(INSTRUCTION A):
Echo word for word the passage of the review of Prudence Heward's work that opens with the words containing "All of Prudence" and closes with "in her subject.".

(TEXT SEGMENT):
%%
Heward is an example of  an artist who was wholly committed to her art, she spent her life painting and exhibiting her work. This single-mindedness is important for any artist, or poet for that matter, there are many diversions from following one's calling; but she had true grit. This is also the way of her ethnic and social class, they were fairly stoical, continued working despite hardships, and they persevered. Heward's major disadvantage was her bad health, her asthma, that ended her life at age fifty years.

All of Prudence Heward's most famous paintings are included in this book. The magnificent "At the Theatre" (1928), but also the equally powerful "Girl on a Hill" (1928), "Girl Under a Tree" (1931), "Farmer's Daughter" (1938), "Barns in Winter" (1926), and others. Some of her portraits remind me of the portraits Vincent van Gogh painted, this is perhaps a strange association; these portraits are not quite caricatures but aim to emphasize some particular quality Heward saw in her subject.
%%
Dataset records
%%
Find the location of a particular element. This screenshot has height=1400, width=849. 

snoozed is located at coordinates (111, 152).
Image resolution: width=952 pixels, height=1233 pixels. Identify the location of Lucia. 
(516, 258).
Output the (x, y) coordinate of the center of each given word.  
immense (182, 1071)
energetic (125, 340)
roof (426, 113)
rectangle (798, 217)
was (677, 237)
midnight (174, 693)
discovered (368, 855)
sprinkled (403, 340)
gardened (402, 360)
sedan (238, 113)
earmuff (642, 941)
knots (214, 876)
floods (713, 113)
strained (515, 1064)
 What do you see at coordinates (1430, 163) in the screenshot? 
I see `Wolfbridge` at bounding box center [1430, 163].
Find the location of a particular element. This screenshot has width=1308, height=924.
%%
(INSTRUCTION B):
Please duplicate, unchanged, the part of the listing that opens with the line containing "gardened (402, 360)" and closes with the last line of the listing.

(TASK RESULT A):
All of Prudence Heward's most famous paintings are included in this book. The magnificent "At the Theatre" (1928), but also the equally powerful "Girl on a Hill" (1928), "Girl Under a Tree" (1931), "Farmer's Daughter" (1938), "Barns in Winter" (1926), and others. Some of her portraits remind me of the portraits Vincent van Gogh painted, this is perhaps a strange association; these portraits are not quite caricatures but aim to emphasize some particular quality Heward saw in her subject.

(TASK RESULT B):
gardened (402, 360)
sedan (238, 113)
earmuff (642, 941)
knots (214, 876)
floods (713, 113)
strained (515, 1064)
 What do you see at coordinates (1430, 163) in the screenshot? 
I see `Wolfbridge` at bounding box center [1430, 163].
Find the location of a particular element. This screenshot has width=1308, height=924.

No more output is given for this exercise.